About this task: You are asked to write out the entries exactly as they are given.

Excerpts from a dataset:
******************************
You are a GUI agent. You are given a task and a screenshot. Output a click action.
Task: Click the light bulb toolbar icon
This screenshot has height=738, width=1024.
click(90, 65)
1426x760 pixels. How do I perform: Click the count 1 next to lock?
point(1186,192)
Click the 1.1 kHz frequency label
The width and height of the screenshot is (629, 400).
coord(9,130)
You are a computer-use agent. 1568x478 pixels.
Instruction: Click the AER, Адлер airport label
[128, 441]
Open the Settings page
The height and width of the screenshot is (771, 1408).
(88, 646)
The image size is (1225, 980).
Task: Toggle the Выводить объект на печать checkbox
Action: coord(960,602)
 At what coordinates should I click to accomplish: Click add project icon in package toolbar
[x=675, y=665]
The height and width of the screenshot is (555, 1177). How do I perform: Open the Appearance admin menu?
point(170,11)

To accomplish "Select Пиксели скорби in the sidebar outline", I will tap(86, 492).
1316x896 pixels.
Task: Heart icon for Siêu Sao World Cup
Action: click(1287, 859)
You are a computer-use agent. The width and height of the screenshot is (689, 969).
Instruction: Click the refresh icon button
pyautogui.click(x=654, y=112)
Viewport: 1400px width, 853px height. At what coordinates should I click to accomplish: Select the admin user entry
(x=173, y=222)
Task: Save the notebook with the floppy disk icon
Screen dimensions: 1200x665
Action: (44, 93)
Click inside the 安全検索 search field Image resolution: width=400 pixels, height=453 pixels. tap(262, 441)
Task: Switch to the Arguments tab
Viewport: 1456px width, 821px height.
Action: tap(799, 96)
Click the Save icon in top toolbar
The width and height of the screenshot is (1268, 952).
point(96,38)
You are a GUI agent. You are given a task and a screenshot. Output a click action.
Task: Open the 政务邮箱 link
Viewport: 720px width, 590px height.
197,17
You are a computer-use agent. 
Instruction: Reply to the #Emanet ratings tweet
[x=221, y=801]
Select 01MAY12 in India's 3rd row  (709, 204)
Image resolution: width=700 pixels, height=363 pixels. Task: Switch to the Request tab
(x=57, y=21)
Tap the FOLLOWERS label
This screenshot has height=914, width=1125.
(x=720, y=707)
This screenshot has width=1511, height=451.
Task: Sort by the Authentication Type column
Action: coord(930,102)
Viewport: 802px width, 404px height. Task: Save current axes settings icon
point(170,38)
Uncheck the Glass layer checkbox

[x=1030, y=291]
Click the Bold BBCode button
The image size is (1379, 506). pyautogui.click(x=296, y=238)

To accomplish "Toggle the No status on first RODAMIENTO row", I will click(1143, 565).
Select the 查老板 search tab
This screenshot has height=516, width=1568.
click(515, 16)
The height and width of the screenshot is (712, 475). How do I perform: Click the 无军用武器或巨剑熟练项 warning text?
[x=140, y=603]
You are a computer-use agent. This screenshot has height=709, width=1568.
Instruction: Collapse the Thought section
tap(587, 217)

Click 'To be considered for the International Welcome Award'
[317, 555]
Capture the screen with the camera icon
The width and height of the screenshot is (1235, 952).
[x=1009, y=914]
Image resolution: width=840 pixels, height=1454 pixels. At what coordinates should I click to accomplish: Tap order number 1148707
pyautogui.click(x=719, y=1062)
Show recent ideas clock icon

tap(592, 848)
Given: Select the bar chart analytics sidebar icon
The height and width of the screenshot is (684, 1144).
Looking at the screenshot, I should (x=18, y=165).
******************************
Result below:
You are a GUI agent. You are given a task and a screenshot. Output a click action.
Task: Click the light bulb toolbar icon
This screenshot has height=738, width=1024.
click(90, 65)
1426x760 pixels. How do I perform: Click the count 1 next to lock?
point(1186,192)
Click the 1.1 kHz frequency label
The width and height of the screenshot is (629, 400).
coord(9,130)
You are a computer-use agent. 1568x478 pixels.
Instruction: Click the AER, Адлер airport label
[128, 441]
Open the Settings page
The height and width of the screenshot is (771, 1408).
(88, 646)
The image size is (1225, 980).
Task: Toggle the Выводить объект на печать checkbox
Action: coord(960,602)
 At what coordinates should I click to accomplish: Click add project icon in package toolbar
[x=675, y=665]
The height and width of the screenshot is (555, 1177). How do I perform: Open the Appearance admin menu?
point(170,11)

To accomplish "Select Пиксели скорби in the sidebar outline", I will tap(86, 492).
1316x896 pixels.
Task: Heart icon for Siêu Sao World Cup
Action: click(1287, 859)
You are a computer-use agent. The width and height of the screenshot is (689, 969).
Instruction: Click the refresh icon button
pyautogui.click(x=654, y=112)
Viewport: 1400px width, 853px height. At what coordinates should I click to accomplish: Select the admin user entry
(x=173, y=222)
Task: Save the notebook with the floppy disk icon
Screen dimensions: 1200x665
Action: (44, 93)
Click inside the 安全検索 search field Image resolution: width=400 pixels, height=453 pixels. tap(262, 441)
Task: Switch to the Arguments tab
Viewport: 1456px width, 821px height.
Action: tap(799, 96)
Click the Save icon in top toolbar
The width and height of the screenshot is (1268, 952).
point(96,38)
You are a GUI agent. You are given a task and a screenshot. Output a click action.
Task: Open the 政务邮箱 link
Viewport: 720px width, 590px height.
197,17
You are a computer-use agent. 
Instruction: Reply to the #Emanet ratings tweet
[x=221, y=801]
Select 01MAY12 in India's 3rd row  (709, 204)
Image resolution: width=700 pixels, height=363 pixels. Task: Switch to the Request tab
(x=57, y=21)
Tap the FOLLOWERS label
This screenshot has height=914, width=1125.
(x=720, y=707)
This screenshot has width=1511, height=451.
Task: Sort by the Authentication Type column
Action: coord(930,102)
Viewport: 802px width, 404px height. Task: Save current axes settings icon
point(170,38)
Uncheck the Glass layer checkbox

[x=1030, y=291]
Click the Bold BBCode button
The image size is (1379, 506). pyautogui.click(x=296, y=238)

To accomplish "Toggle the No status on first RODAMIENTO row", I will click(1143, 565).
Select the 查老板 search tab
This screenshot has height=516, width=1568.
click(515, 16)
The height and width of the screenshot is (712, 475). How do I perform: Click the 无军用武器或巨剑熟练项 warning text?
[x=140, y=603]
You are a computer-use agent. This screenshot has height=709, width=1568.
Instruction: Collapse the Thought section
tap(587, 217)

Click 'To be considered for the International Welcome Award'
[317, 555]
Capture the screen with the camera icon
The width and height of the screenshot is (1235, 952).
[x=1009, y=914]
Image resolution: width=840 pixels, height=1454 pixels. At what coordinates should I click to accomplish: Tap order number 1148707
pyautogui.click(x=719, y=1062)
Show recent ideas clock icon

tap(592, 848)
Given: Select the bar chart analytics sidebar icon
The height and width of the screenshot is (684, 1144).
Looking at the screenshot, I should (x=18, y=165).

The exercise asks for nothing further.